On the other hand, the term “anti-psychiatry” also began making its rounds in the 60s. According to Diamond, the primary goal of which was to “abolish institutional psychiatry or at least undermine its power and authority.” As Diamond writes, the main differences between mad and psych-survivor movements and the anti-psych constituency is that the former would “reform current institutions to ease immediate pain and suffering” while the ladder would “transform society to meet needs in alternative ways that intrinsically respect the dignity and welfare of all.” While these constituencies present radically different courses of action when it comes to mental health movements, they can be considered two sides of the same coin. They all understand that there is something wrong with the ways we think about and respond to quandaries of the mind.
In the first DST500 lecture, we were introduced to the concept of mental health literacy. That is, the way in which we are educated and socialized to identify common signs of a mental disorder, to share beliefs of causes of mental disorder as well as share an understanding of treatment options. Through efforts of mental health literacy, understanding mental health through the “medical model” has become the norm. The medical model is characterized by a number of inherently flawed assumptions. For one, the medical model upholds the idea that mental illness is something that resides in the individual. Thus, the solution is to “fix” the individual. However, working on treating individual experience does not eliminate the problem from the structures and institutions that often cause or exacerbate them. This is where a mad studies approach comes in. As academic Rachel Gorman writes in Mad Matters, mad studies “takes social, relational, identity-based and anti-oppression approaches to questions of psychological difference and is articulated in part against an analytic of mental illness.”
We are told that mental health literacy efforts are social justice programs that are improving the lives of individuals with mental health issues. However, social justice unpacks power imbalances. #BellLetsTalk does not do this. Instead, as artist and academic Jenna Reid pointed out in lecture, “it promotes top-down expert driven knowledge that comes from powerful white elites. They develop a set of cultural practices through which we are taught socially and institutionally to identify and manage madness. We take this expert driven knowledge in order to develop one story about madness, that is, the medical model. The medical model is always validated because it comes from the elite, from the people who are in power.”

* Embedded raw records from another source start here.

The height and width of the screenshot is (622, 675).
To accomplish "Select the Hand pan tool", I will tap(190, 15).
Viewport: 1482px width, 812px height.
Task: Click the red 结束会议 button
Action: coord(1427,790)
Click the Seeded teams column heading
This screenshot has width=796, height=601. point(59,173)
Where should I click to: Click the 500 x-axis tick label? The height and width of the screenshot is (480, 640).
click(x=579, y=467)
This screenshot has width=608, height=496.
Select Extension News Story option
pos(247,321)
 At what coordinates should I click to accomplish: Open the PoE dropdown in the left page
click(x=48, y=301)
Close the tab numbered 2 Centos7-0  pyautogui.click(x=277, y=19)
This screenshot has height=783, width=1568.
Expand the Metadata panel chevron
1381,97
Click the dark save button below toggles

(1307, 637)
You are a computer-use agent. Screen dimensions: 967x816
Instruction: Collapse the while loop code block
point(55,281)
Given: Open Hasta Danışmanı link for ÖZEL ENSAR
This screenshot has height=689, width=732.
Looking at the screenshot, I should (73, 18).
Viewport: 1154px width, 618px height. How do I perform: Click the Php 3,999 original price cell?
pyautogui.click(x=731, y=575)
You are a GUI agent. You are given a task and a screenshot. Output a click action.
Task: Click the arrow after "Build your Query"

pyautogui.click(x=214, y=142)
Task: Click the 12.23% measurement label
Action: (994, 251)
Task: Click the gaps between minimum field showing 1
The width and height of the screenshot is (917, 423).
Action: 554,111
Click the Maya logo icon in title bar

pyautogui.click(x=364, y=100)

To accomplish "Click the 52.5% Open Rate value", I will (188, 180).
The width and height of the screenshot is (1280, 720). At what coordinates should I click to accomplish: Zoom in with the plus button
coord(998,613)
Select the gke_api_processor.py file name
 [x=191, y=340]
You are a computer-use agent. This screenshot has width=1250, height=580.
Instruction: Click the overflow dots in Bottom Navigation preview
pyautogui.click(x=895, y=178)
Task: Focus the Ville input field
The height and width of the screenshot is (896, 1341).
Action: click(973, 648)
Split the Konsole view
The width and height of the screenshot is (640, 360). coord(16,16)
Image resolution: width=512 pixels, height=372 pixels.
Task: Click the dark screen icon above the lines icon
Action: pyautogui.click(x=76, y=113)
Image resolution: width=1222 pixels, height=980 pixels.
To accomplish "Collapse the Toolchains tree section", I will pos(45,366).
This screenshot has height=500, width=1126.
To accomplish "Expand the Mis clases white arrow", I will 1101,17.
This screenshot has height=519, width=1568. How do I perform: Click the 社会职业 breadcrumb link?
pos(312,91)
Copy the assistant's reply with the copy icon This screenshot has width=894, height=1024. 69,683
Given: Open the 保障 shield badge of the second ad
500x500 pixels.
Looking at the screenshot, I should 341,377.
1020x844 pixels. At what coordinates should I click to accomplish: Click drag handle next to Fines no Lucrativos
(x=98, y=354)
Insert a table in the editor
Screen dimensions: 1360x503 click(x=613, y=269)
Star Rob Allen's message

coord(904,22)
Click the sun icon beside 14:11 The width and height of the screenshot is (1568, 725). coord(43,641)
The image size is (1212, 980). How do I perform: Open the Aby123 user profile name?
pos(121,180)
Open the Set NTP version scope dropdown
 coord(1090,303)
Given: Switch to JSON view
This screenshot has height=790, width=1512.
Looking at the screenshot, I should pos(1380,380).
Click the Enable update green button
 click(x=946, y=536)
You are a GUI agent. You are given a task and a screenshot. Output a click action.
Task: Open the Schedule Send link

The medical model operates under the assumption that if we promote this one clear story, the more successful we will be at prevention and treatment because we will have destroyed the stigma. Ultimately, this linear logic evades social justice issues. Understanding madness in terms of one clearly defined narrative is deeply problematic. There is not one story to be told. Sure, there are patterns of thought because there are patterns of human behaviour. Regardless, the ways in which we understand ourselves and the world around us is largely determined by our own unique collection of experiences.
As Shaindl Diamond writes, “essentializing both mad discourse and psychiatric discourse has the potential to obscure how processes of racialization, gender, class, disability, sexuality and other processes shape and define madness. The experiences and narratives of many marginalized mad people demonstrate how madness is shaped by a complex system of power relations and narratives that fail to address this reality.”
It is clear that the medical model is not intersectional. We ignore real issues and never solve anything because of this emphasis on individual. There is this dominant recovery narrative despite the fact that our varied experiences of the world have us experience institutions very differently. In failing to consider intersectionality and individuality, the medical model as well as anti-stigma campaigns like #BellLetsTalk fail us. We must continue to demand better and so, this year, these are the conversations I’d like to be having.